The founder of Buddhism was a Prince named Siddhartha Gautama. He lived in what is India today. At the time that area was a series of small kingdoms—not a large country like it is today. The religious practices that he grew up around would evolve into Hinduism, but the religions of India have changed a great deal since then. The truth is that Buddhism and Hinduism have influenced each other quite a lot in the time since the Buddha’s life. The religion at that time was rigid and strict about certain things.
There were, in this time, people who walked away from society to become wandering holy men. Many people did this after they got old, when all of their children had grown up. But, some took the life of the mystic instead of having a family. These holy men believed in finding Enlightenment, outside of the confines of rigid and strict religion. Most of them were devotees of a God called Shiva.
Yoga was a creation of these holy men. So was the religion Jainism. And, it was after meeting these holy men that Siddhartha created Buddhism.
If we saw these men in the world today, we would think of them as homeless. They wandered from temple to temple performing rituals. They spent hours and hours meditating. Many of them did dangerous practices like fasting. Many of them did not wear clothes. They were motivated to try to attain Enlightenment and they thought that enjoying life would impede that goal.

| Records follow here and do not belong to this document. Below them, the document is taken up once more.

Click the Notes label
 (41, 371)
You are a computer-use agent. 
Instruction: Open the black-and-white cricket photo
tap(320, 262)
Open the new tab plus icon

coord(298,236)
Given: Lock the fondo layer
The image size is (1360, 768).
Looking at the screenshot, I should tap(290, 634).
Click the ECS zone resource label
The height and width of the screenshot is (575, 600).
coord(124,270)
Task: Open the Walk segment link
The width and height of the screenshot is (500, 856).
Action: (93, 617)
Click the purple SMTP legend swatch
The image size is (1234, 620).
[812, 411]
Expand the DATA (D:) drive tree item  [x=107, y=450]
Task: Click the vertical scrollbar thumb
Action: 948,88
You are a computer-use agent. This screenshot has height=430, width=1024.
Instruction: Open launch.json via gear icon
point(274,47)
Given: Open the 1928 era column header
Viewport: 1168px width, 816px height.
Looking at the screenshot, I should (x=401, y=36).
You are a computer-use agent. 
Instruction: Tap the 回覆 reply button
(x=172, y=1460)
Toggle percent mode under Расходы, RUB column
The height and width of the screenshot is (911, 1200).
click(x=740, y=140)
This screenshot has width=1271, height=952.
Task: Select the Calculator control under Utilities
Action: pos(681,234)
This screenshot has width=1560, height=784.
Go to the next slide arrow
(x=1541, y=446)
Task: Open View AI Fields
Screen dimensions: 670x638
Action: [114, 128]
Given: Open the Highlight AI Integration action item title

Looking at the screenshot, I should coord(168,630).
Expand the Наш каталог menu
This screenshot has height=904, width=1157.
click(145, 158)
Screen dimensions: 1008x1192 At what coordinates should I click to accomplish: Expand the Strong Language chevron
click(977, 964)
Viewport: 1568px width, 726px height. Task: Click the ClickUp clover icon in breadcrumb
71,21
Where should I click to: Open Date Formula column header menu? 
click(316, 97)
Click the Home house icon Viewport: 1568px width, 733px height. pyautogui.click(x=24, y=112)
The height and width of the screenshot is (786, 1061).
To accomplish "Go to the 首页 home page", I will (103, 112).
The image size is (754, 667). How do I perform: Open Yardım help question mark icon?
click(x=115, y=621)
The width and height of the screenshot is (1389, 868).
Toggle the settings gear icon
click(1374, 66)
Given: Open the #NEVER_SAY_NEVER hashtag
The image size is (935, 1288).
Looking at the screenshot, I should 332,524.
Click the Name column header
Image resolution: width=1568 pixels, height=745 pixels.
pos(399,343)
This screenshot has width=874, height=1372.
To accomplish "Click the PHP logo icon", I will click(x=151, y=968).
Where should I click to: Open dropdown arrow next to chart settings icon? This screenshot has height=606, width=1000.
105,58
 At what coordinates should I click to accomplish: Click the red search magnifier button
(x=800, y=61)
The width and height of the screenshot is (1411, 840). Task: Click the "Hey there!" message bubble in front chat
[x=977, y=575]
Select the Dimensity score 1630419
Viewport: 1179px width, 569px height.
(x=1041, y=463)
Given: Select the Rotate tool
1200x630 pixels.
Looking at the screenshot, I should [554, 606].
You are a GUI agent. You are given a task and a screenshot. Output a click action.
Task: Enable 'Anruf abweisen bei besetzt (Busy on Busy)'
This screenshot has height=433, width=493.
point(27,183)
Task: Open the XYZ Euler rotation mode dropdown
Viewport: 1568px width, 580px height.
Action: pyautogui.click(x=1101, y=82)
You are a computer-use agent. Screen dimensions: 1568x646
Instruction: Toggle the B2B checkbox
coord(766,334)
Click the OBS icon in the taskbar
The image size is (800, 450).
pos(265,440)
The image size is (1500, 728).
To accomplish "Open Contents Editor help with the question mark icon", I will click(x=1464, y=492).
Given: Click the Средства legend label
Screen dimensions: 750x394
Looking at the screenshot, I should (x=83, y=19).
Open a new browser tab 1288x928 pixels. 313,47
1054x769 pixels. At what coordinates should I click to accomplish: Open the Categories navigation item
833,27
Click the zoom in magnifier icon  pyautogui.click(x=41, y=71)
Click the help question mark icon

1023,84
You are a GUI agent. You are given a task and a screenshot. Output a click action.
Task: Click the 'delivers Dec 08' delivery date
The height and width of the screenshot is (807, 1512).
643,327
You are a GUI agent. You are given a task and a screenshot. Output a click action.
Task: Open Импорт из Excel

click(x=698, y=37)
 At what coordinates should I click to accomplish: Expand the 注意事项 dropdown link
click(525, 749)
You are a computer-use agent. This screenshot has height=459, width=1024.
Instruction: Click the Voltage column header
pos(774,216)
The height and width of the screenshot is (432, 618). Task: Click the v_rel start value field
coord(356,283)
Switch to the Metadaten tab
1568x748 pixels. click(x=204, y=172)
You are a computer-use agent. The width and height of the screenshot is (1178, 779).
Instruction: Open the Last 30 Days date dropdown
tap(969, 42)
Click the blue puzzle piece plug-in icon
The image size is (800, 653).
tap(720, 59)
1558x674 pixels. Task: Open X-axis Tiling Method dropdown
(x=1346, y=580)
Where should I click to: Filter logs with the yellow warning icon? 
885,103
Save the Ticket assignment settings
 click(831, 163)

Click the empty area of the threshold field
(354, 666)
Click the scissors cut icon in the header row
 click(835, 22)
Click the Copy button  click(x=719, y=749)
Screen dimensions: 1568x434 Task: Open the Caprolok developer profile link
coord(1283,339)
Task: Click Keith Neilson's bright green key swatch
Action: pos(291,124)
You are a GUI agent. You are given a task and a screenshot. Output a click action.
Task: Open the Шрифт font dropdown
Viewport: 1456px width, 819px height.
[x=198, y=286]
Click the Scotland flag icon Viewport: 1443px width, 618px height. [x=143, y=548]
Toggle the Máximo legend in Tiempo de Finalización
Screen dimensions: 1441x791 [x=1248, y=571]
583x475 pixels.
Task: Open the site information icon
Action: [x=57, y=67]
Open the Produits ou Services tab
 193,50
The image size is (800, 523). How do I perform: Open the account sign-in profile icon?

I provided this context so we could talk about the Buddha.
Siddhartha grew up in a privileged life. He was born into a noble family. When he was born a fortune teller told his father the King that his son would grow up to either be a great king or a great sage who would change the world. The King wanted his son to follow in his footsteps. So, he made an effort to provide every possible comfort for Siddhartha, so he would never wish for a spiritual life. He thought that in a life of total luxuries his son would not have any yearning for spiritual truths. He would have no reason to be a spiritual seeker, so he would become a great king.
Siddhartha grew up with everything he could possibly want. He was surrounded by all the best food, all the best toys, and many women who were willing to indulge his every desire.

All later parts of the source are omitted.